* [REQUIRED TASK 1]: In the Haystack migration notes, what replaced ``RealTimeSearchIndex``?
* [REQUIRED TASK 2]: Reproduce the Haystack migration notes from "For most basic" up to and including "connection instead.".

* [SOURCE PASSAGE]:
[start]

This allows for reliable swapping of the index that handles a model without
relying on correct import order.


Removal of ``RealTimeSearchIndex``
==================================

Use of the ``haystack.indexes.RealTimeSearchIndex`` is no longer valid. It has
been removed in favor of ``RealtimeSignalProcessor``. To migrate, first change
the inheritance of all your ``RealTimeSearchIndex`` subclasses to use
``SearchIndex`` instead::

    # Old.
    class MySearchIndex(indexes.RealTimeSearchIndex, indexes.Indexable):
        # ...


    # New.
    class MySearchIndex(indexes.SearchIndex, indexes.Indexable):
        # ...

Then update your settings to enable use of the ``RealtimeSignalProcessor``::

    HAYSTACK_SIGNAL_PROCESSOR = 'haystack.signals.RealtimeSignalProcessor'


Done!
=====

For most basic uses of Haystack, this is all that is necessary to work with
Haystack 2.X. You should rebuild your index if needed & test your new setup.


Advanced Uses
=============

Swapping Backend
----------------

If you were manually swapping the ``SearchQuery`` or ``SearchBackend`` being
used by ``SearchQuerySet`` in the past, it's now preferable to simply setup
another connection & use the ``SearchQuerySet.using`` method to select that
connection instead.

[end]

* [DATA LINES]:

[start]

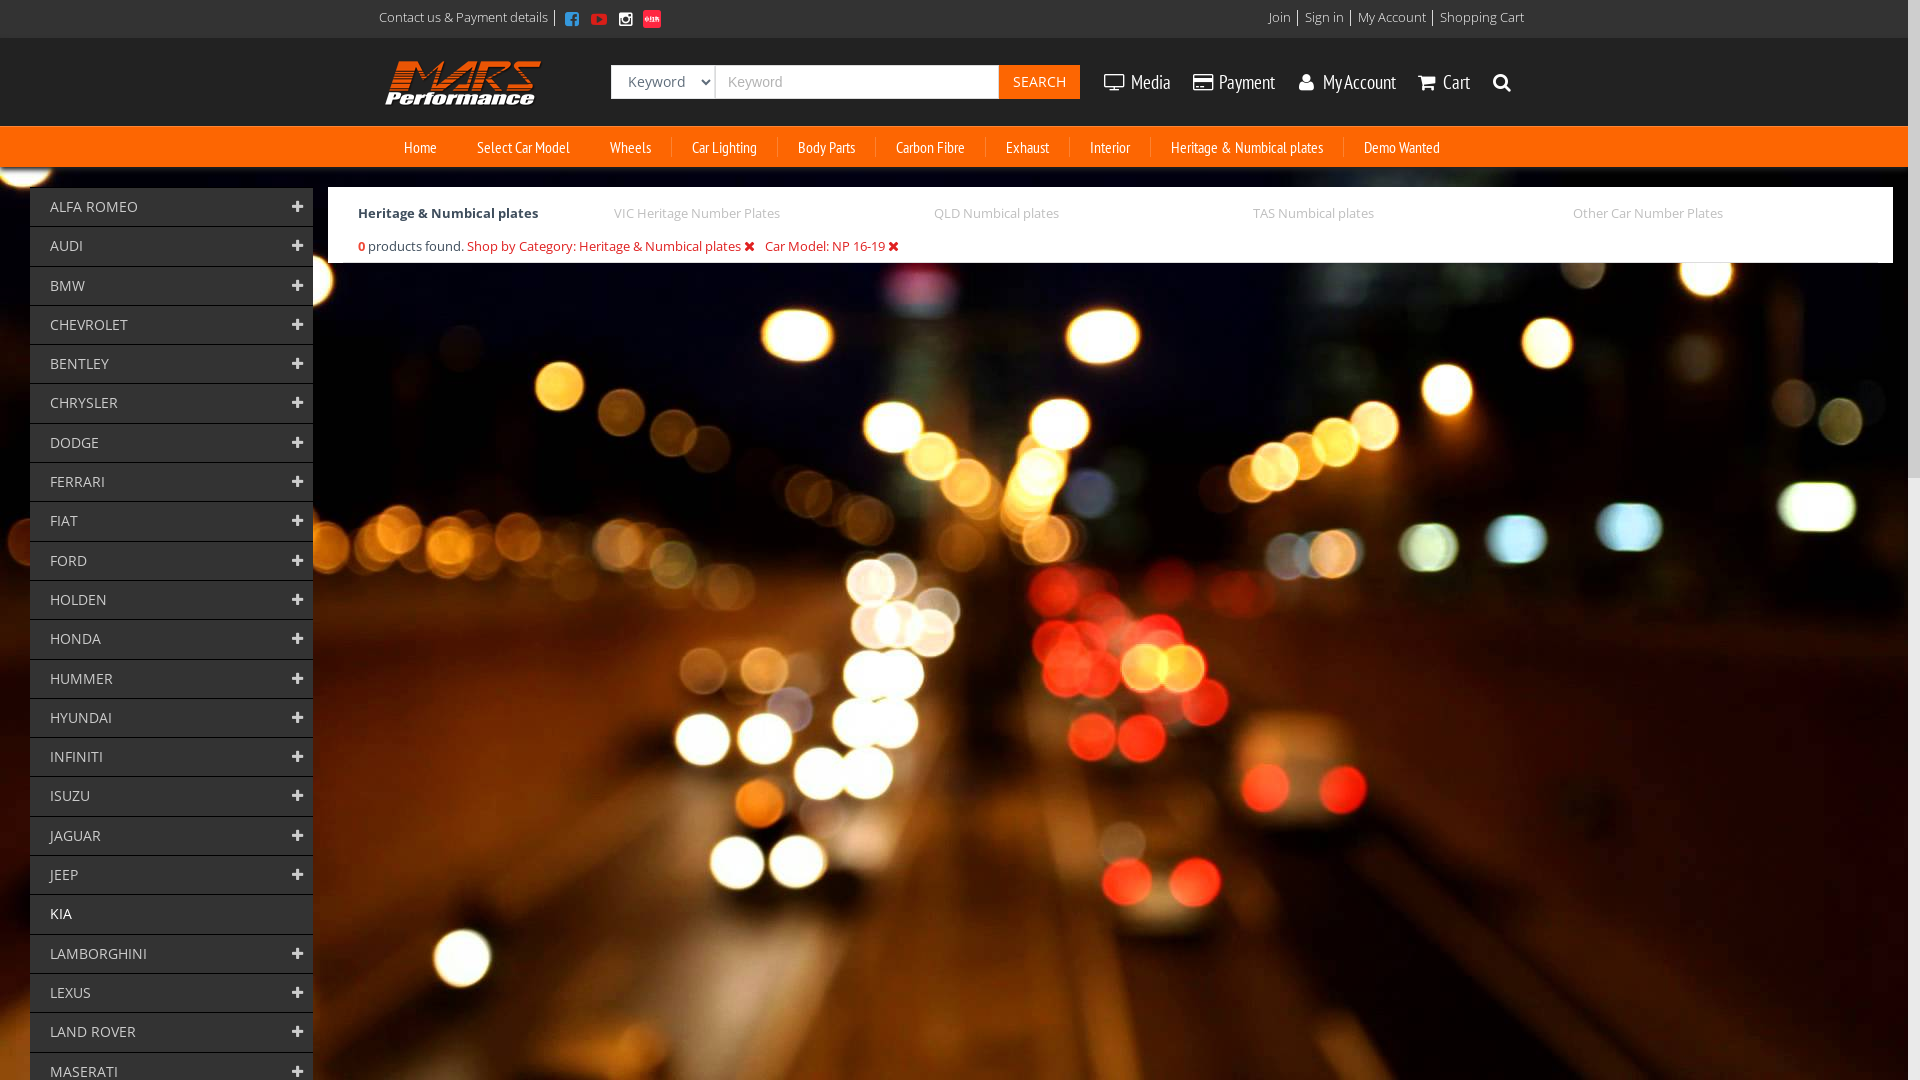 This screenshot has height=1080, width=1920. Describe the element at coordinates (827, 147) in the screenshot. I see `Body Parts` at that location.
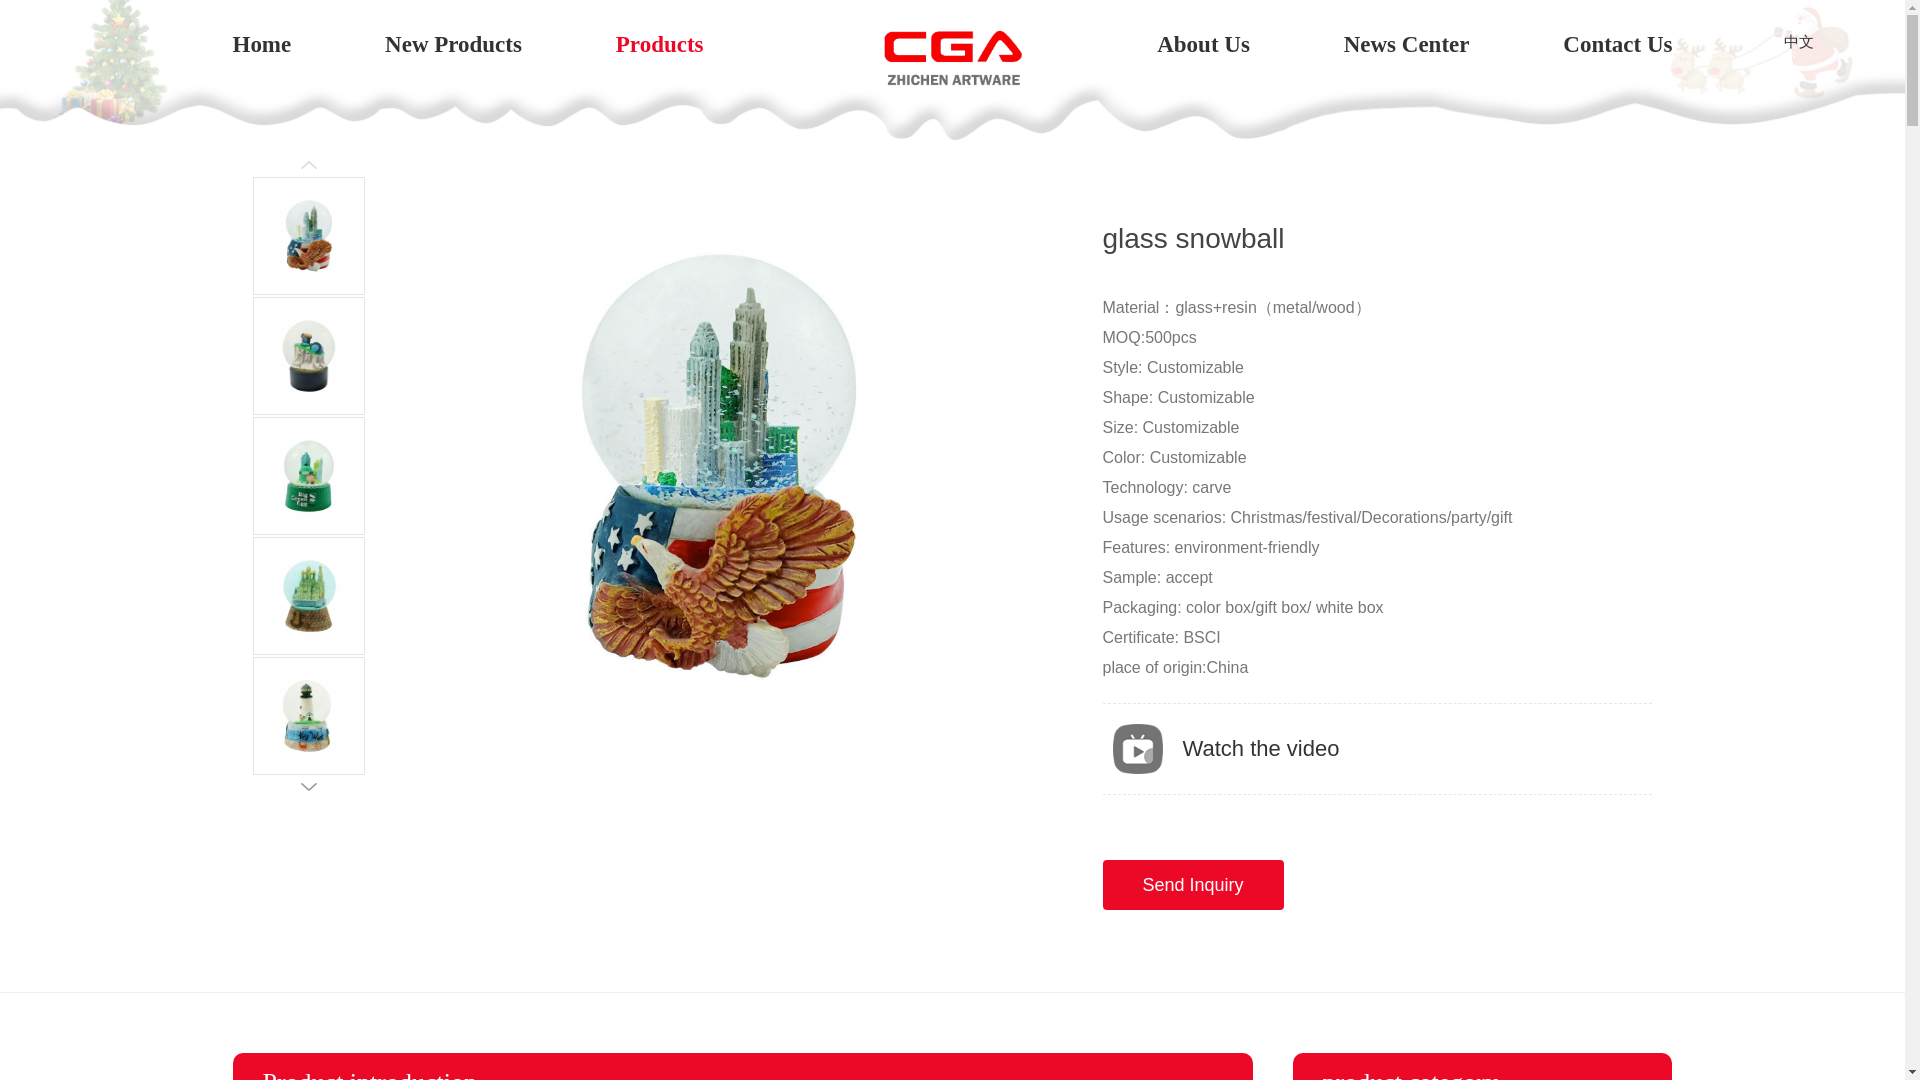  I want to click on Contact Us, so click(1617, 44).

[end]

* [TASK OUTPUT 1]: ``RealtimeSignalProcessor``

* [TASK OUTPUT 2]:
For most basic uses of Haystack, this is all that is necessary to work with
Haystack 2.X. You should rebuild your index if needed & test your new setup.


Advanced Uses
=============

Swapping Backend
----------------

If you were manually swapping the ``SearchQuery`` or ``SearchBackend`` being
used by ``SearchQuerySet`` in the past, it's now preferable to simply setup
another connection & use the ``SearchQuerySet.using`` method to select that
connection instead.